BEGIN INFORMATION PROVIDED

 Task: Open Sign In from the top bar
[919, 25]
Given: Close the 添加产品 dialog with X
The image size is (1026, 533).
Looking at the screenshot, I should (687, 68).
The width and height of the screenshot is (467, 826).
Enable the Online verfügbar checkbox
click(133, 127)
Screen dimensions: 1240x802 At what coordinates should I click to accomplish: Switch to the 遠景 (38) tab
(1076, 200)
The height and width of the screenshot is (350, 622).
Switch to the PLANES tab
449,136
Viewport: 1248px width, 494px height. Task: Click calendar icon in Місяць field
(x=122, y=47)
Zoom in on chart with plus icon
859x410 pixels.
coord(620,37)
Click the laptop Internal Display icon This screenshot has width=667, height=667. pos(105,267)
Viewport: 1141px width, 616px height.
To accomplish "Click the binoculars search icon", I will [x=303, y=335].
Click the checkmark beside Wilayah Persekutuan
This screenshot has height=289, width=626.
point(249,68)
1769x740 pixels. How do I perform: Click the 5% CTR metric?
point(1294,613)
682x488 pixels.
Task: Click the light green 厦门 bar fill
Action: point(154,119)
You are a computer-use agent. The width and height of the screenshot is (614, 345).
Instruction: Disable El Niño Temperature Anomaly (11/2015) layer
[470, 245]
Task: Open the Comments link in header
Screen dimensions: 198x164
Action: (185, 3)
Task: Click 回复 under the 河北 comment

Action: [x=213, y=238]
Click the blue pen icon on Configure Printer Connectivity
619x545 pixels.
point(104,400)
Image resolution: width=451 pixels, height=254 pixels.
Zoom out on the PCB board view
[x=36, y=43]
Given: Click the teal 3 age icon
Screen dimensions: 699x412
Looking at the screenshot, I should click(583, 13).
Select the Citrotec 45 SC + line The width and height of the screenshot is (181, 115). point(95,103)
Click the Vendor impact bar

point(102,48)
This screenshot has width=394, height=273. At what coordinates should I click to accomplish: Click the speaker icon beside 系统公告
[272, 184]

END INFORMATION PROVIDED

THE TASK:
The lines you need run from the one containing "You are a computer-use" to the end of the listing. Output exactly those, both ends included.

RESPONSE TO THIS TASK:
You are a computer-use agent. The width and height of the screenshot is (614, 345).
Instruction: Disable El Niño Temperature Anomaly (11/2015) layer
[470, 245]
Task: Open the Comments link in header
Screen dimensions: 198x164
Action: (185, 3)
Task: Click 回复 under the 河北 comment

Action: [x=213, y=238]
Click the blue pen icon on Configure Printer Connectivity
619x545 pixels.
point(104,400)
Image resolution: width=451 pixels, height=254 pixels.
Zoom out on the PCB board view
[x=36, y=43]
Given: Click the teal 3 age icon
Screen dimensions: 699x412
Looking at the screenshot, I should click(583, 13).
Select the Citrotec 45 SC + line The width and height of the screenshot is (181, 115). point(95,103)
Click the Vendor impact bar

point(102,48)
This screenshot has width=394, height=273. At what coordinates should I click to accomplish: Click the speaker icon beside 系统公告
[272, 184]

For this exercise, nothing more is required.